[Cinéma] Beau Limbo : noir, c’est noir

Une vraie baffe, ce seizième long métrage, un thriller flippant, entre Les bas-fonds de Renoir (1936) et Kurozawa (Donzoko, 1957), option Chien enragé (Nora inu, 1949) – mon polar préféré – à cause du flingue perdu, et les mains de mannequins dans Le baiser du tueur (Killer’s kiss, 1955) de Kubrick. A cause de la censure – le film hongkongais, très violent à faire passer Se7en (Fincher, 1995) et The Chaser (Chugyeokja, Na Hong-jin, 2008) pour des bluettes, est légitimement interdit aux moins de 16 ans -, le film est passé de la couleur au noir et blanc pour notre plus grand bonheur grâce à l’expressionnisme poisseux du directeur de la photographie, Cheng Siu Keung, proche du cinéma japonais des années 60-70 (Kobayashi, Okamoto, Misumi). Une scène de fuite d’un parking, quasi en split screen, est d’une beauté suffocante.

« Vous qui entrez ici, laissez toute espérance. », telle est l’inscription sur la porte de l’Enfer dans La divine comédie de Dante : pluie, déchetterie, poubelles, détritus dans un labyrinthe, sans abris (« On est pauvres et paumés, personne ne veut de nous »), parfois junkies, peuplent un univers clos et oppressant lardé d’un métro aérien noctambule. L’immigré japonais fou à bec de lièvre, un peu comme dans La charrette fantôme (Körkarlen, V. Sjöström, 1921 ; J. Duvivier, 1939) s’attèle à couper systématiquement la main gauche de jeunes femmes à l’aide d’instruments contendants rouillés comme une pelle, viole l’appât. Comme l’affirmait Renoir, chacun a ses raisons. Le scénario, un arc narratif circulaire (épanadiplose) et diabolique, tiré du roman Wisdom Tooth de l’écrivain chinois Lei Mi, est signé Kin-Yee Au, auteur de PTU (R, 2003), Judo (Yau doh lung fu bong, 2004), Triangle (Tit sam gok, 2007) de Johnnie To qui l’a parfois produit.
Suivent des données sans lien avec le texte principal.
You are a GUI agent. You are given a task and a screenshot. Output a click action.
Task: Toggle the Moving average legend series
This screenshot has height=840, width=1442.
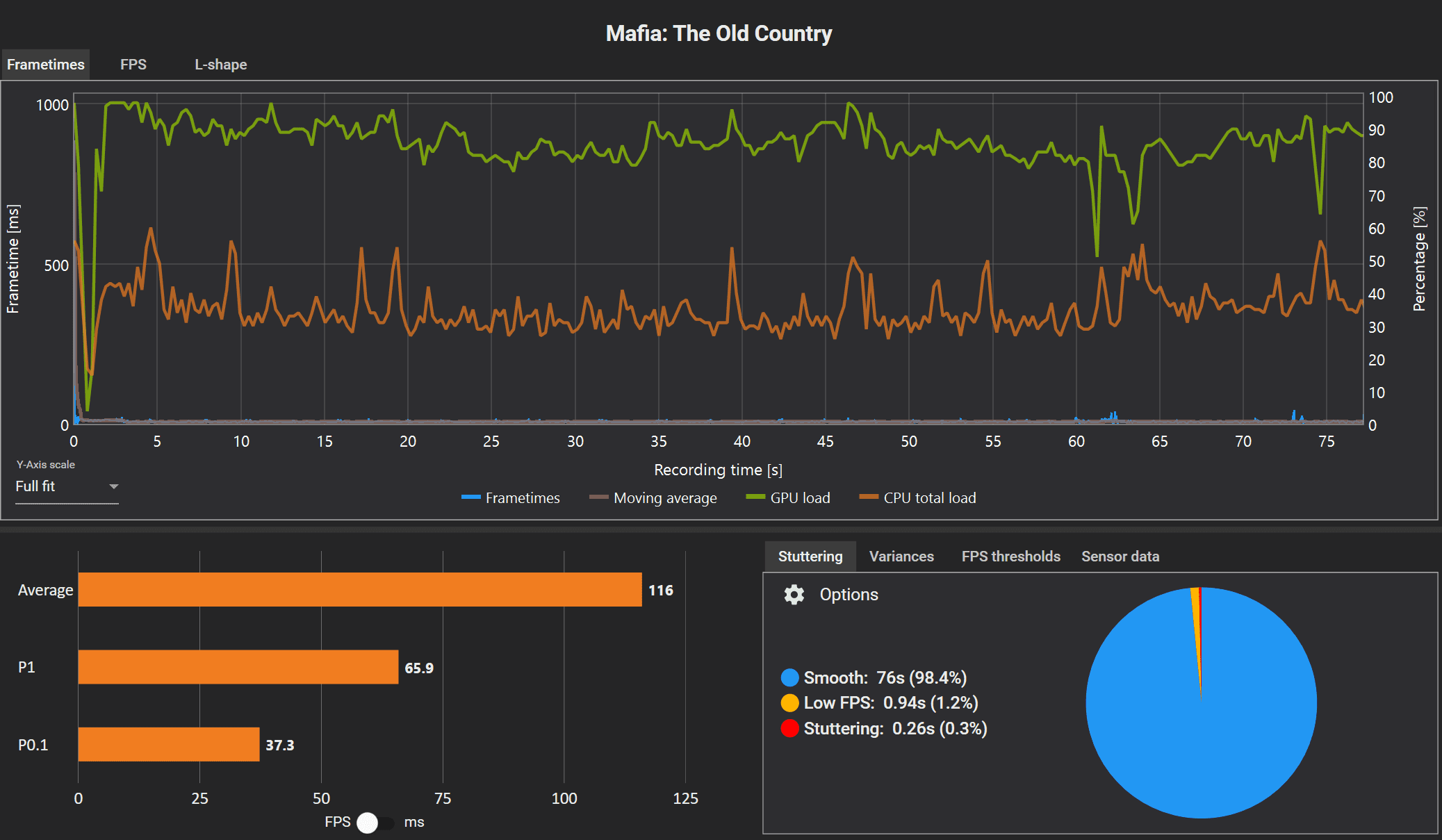tap(653, 498)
Le fils d’Ang Lee se tape une rage de dent, justifiant le titre en mandarin de Dent de sagesse, au sein d’un duo classique, jeune flic sortant de l’école contre vieux flic bourru. L’actrice et chanteuse chinoise Cya Liu, serinant « Je ne veux pas mourir. » tout en faisant montre d’une force de vie hors du commun, ne bénéficiera pas, dans le film, d’un traitement très #me too.

Grâce aux mérités prix de la photographie du Festival international du film fantastique de Catalogne 2021, prix du meilleur scénario, de la meilleure actrice, photographie et du meilleur décor du Hong Kong Film Awards 2022, Grand Prix et Prix de la critique du Reims Polar 2023, grâce à la pression du pręsident du jury – le plus américain des français -, Gimenez, Grand prix (prix du public) et prix du jury lycéen aux Hallucinations collectives 2023, le film sort finalement sur les grands écrans. De quoi être scotché au fond du siège.   Honni Soi qui mal y pense !

Limbo de Soi Cheang (2021, n & b, Hong Kong, 1h58, interdit au moins de 16 ans) avec Gordon Lam, Cya Liu, Mason C. Lee Sun, Ikeuchi Hiroyuki, Fish Liew, Hugo Ng, Sammy Sum, Hana Chan, Kumer So, Iris Lam, Fung Yuk-Cheung.